Once I had a system down, I could feel pretty much like myself within 6 months, and well on my way even by 3 months postpartum, which was good enough for my purposes. After my 5th kid I was back in my regular clothes in a couple of months because I rested as much as possible after she was born, laying in bed to read whether I was really tired or not, just to keep my cortisol down. (It was summer, we were moving 2 months after she was born, and I knew if I wasn't as recovered as possible, it would start bleeding again and perhaps damage my body being on my feet and setting up a new place so soon.) The other moms I know who've had many kids do something similar, staying horizontal as much as possible, at least for the first few weeks if they're able.
So yes, you can get your pre-baby body back, more or less, if it wasn't dependent on you being a professional athlete.
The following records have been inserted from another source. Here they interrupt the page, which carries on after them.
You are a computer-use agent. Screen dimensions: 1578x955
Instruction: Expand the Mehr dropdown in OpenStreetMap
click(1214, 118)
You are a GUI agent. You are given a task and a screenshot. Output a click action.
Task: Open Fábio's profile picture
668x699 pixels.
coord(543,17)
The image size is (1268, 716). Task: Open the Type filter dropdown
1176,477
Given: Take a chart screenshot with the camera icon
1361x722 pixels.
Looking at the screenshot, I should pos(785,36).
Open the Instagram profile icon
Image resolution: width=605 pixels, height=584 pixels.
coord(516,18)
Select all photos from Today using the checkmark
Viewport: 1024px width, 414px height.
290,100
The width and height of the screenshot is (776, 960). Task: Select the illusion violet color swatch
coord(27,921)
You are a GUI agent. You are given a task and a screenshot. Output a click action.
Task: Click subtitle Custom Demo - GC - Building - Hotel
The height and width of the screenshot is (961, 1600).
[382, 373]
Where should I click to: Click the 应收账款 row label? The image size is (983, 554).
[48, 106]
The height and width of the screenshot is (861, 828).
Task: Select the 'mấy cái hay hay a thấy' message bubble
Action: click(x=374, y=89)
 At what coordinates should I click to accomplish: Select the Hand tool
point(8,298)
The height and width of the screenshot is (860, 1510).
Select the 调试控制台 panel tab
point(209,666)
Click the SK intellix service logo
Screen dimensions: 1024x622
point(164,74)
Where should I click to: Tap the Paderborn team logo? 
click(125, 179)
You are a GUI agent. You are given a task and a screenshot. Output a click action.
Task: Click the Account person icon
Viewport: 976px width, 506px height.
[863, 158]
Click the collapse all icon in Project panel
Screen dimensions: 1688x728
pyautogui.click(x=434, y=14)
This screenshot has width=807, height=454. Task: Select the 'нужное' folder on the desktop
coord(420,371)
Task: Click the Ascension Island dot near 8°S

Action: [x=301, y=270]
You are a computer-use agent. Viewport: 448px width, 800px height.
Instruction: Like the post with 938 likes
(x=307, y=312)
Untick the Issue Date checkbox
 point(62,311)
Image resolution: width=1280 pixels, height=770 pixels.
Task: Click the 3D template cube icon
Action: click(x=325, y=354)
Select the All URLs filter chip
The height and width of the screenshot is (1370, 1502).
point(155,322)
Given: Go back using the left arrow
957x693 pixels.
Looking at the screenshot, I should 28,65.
Lots of moms set aside time to exercise every day, and if you maintained a normal weight without tons of daily exercise before the baby, you can probably do it again. But the methods may look different. For many moms, sleep and nutrition make a much bigger difference than exercise.
Everyone tells you to sleep when the baby sleeps, so I'll say it differently: Rest when the baby sleeps, even if you aren't going to sleep. Clean when the baby is awake, 5 or 10 minutes at a time. Whatever you do is interesting for the baby, especially if you chat with him and if needed, carry him. So do everything you can - shopping, meal prep, laundry, etc,... - while the baby is awake, so you can be truly off the hook when he sleeps and enjoy a shower, meal, book, hot cup of tea, a little workout, and whatever else will be fun to do alone.
Everyone also tells you to keep taking prenatal vitamins, and here's why it matters. First, a nursing baby takes more calories than a baby in the womb. And now this person has a fully functioning thyroid and needs iodine in order not to develop permanent disability. So you're supplying iodine for the baby and yourself, and few people eat enough ocean foods to get enough iodine, even for themselves before pregnancy, without supplements. The same case can be made for many other vitamins - both you and the baby need them, and odds are you won't have the time or interest in eating that much food to get all those nutrients each day. It took me a while to get in the habit of taking supplements every day, but this made a huge difference in how I felt after having babies - not only in my general energy, but mental awareness. After figuring out what it took, I was not a space case after my subsequent girls were born, though it took some extra supplements once I was over 35.
I know many moms of 6-12 kids who look terrific. None of them run marathons or visit the gym every day. From what I hear, they don't follow a specific food plan other than "salad most days for lunch" or "don't eat dessert regularly". They are busy on their feet, and perhaps they walk or lift weights at home. They drink lots of water. They don't stay up too late or make themselves get up too early. They have figured out what works for them, with practice and time, and so can you. Now lay down to rest while you figure it out.